Markov VV Granted

Procedure for calculating leave. Example. For the calculation of leave is taken the average daily earnings, which is calculated by dividing the sum of salary, accrued over the last twelve calendar months of 12 and average monthly number of calendar days – 29,4. If at least one month billing period is not worked out until the end, the average daily wage is calculated by dividing the actual gross pay for the settlement period to the amount of average number of calendar days (29,4), multiplied by the number of complete calendar months and the number of calendar days in the partial calendar month. Number of calendar days in the incomplete calendar month calculated by dividing the average number of calendar days (29,4) on the number of calendar days in that month and multiplying by the number of calendar days, falling to the time spent in a given month. The calculation of average income comes only from payments under regulations the company to pay sn workers. If the organization in addition to the wage system charged single premium for the performance of critical activities, despite the fact that they are an element of wages, such bonuses are not included in the calculation of average earnings.

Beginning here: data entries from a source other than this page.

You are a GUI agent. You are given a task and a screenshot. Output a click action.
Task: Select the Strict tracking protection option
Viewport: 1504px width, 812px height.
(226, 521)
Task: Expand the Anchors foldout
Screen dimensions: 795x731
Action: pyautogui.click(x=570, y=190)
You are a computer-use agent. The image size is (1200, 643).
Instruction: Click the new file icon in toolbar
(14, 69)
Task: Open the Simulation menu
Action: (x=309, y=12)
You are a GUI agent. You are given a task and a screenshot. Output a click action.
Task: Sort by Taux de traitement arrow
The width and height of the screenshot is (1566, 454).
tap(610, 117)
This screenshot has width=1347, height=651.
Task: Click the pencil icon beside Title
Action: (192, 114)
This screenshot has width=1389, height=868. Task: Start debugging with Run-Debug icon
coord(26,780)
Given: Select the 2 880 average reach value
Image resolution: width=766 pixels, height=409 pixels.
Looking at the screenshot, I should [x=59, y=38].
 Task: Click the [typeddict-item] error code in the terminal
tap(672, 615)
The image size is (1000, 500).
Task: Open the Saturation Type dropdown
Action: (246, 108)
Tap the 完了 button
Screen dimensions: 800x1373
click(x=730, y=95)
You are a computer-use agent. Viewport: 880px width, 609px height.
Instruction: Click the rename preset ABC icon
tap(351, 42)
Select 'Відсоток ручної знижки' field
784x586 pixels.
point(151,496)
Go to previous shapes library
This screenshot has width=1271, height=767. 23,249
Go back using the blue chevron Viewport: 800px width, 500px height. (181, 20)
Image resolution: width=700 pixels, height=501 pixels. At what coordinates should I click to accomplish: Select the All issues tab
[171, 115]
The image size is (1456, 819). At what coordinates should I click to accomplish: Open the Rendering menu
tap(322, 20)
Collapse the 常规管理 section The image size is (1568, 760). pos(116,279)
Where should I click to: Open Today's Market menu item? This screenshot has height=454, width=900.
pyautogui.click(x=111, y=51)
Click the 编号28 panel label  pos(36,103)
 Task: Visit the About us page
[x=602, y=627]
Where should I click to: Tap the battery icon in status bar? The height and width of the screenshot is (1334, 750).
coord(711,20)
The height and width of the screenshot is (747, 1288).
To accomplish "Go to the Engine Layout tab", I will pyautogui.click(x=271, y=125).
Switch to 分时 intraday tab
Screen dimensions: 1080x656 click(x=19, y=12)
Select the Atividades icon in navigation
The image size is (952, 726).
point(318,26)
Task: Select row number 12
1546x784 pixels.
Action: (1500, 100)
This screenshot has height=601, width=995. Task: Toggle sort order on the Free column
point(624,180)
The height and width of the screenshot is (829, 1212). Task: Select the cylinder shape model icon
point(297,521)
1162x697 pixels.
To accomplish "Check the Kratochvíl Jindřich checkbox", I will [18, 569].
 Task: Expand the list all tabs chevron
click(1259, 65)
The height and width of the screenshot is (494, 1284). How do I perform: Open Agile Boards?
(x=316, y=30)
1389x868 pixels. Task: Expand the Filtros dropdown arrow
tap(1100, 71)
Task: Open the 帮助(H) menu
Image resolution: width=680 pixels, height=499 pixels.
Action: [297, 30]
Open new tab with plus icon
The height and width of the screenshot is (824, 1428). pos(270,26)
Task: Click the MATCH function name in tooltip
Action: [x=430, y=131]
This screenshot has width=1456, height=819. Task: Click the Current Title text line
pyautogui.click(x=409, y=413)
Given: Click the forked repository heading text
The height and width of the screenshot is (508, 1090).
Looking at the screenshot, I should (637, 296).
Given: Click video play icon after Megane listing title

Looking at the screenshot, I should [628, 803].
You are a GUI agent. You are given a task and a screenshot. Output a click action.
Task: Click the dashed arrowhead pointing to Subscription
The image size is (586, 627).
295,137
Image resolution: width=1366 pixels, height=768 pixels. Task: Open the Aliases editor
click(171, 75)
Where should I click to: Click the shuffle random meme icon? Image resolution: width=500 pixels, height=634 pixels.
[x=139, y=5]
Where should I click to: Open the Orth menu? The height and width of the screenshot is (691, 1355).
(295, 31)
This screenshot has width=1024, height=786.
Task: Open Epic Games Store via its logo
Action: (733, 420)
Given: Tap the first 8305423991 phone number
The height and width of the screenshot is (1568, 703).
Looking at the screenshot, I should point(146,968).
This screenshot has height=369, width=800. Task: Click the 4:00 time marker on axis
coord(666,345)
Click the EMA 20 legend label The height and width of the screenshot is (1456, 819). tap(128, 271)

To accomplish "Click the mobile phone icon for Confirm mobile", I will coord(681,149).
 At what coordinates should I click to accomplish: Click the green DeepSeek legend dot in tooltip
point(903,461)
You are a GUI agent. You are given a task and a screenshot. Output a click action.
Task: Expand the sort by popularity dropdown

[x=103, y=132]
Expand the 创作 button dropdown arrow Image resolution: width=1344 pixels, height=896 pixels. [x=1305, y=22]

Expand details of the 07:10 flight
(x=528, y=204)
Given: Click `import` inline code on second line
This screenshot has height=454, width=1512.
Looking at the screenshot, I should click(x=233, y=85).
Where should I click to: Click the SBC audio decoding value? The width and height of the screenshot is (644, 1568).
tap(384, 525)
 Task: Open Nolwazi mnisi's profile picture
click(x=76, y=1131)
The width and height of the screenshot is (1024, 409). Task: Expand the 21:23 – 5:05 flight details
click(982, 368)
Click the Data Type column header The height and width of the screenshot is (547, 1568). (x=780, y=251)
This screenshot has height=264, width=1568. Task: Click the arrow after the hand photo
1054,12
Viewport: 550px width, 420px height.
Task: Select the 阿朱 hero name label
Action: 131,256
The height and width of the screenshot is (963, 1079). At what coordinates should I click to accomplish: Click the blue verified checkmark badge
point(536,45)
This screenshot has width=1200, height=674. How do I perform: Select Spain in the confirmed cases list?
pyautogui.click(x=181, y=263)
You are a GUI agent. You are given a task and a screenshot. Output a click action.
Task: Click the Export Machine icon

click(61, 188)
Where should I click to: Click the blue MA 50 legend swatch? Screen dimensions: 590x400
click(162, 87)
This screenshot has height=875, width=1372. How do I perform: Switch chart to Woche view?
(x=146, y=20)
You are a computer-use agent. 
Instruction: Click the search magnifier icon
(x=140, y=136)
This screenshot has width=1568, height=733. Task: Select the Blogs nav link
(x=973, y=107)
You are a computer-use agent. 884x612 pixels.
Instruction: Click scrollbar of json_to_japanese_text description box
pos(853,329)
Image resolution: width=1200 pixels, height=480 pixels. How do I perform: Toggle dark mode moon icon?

Financial assistance provided by all or most employees in the calculation is not included, due to the fact that this payment is not considered wages platoy.Primer 1. Billing period worked out completely. Smirnov SS Officer Goes to the vacation of 28 calendar days from May 1, 2010 for each of the 12 months preceding the leave, he accrued c / n the salary 30000 rbl. We calculate the amount of vacation accrued Smirnov SS: 30000/29, 4h28 = 28571.43 rub.Primer 2. Billing period are not fully worked out.